## Instructions for the task:
Extract the lines of the material below, beginning with the first and ending with the line that holds "The width and". Skip every picture.

┌──

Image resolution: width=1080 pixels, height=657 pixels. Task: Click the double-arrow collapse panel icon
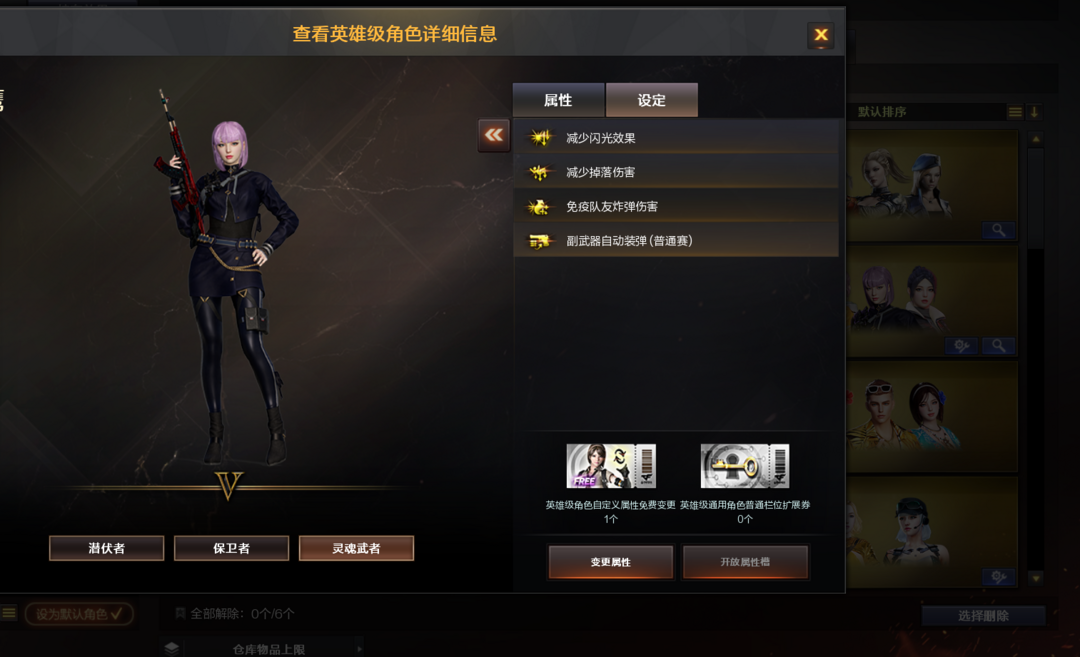494,135

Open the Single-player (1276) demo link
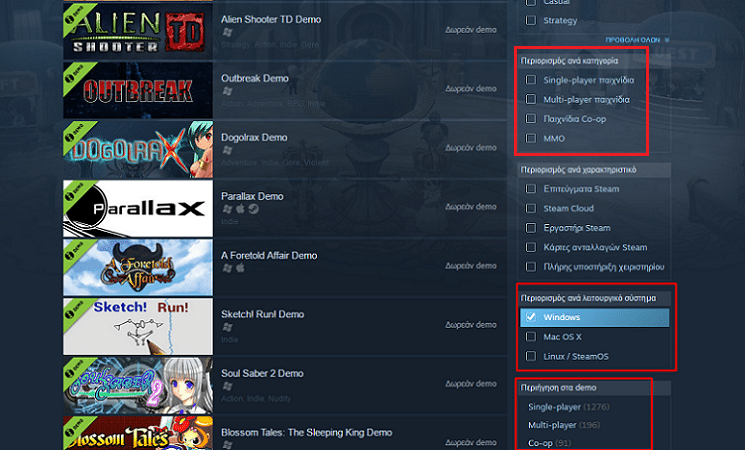(x=569, y=407)
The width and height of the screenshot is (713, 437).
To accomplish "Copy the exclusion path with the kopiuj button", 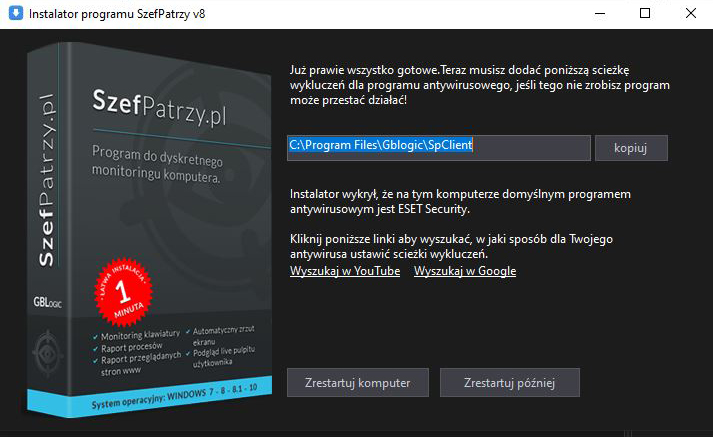I will click(631, 148).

└──

## Response:
Image resolution: width=1080 pixels, height=657 pixels. Task: Click the double-arrow collapse panel icon
494,135

Open the Single-player (1276) demo link
(x=569, y=407)
The width and height of the screenshot is (713, 437).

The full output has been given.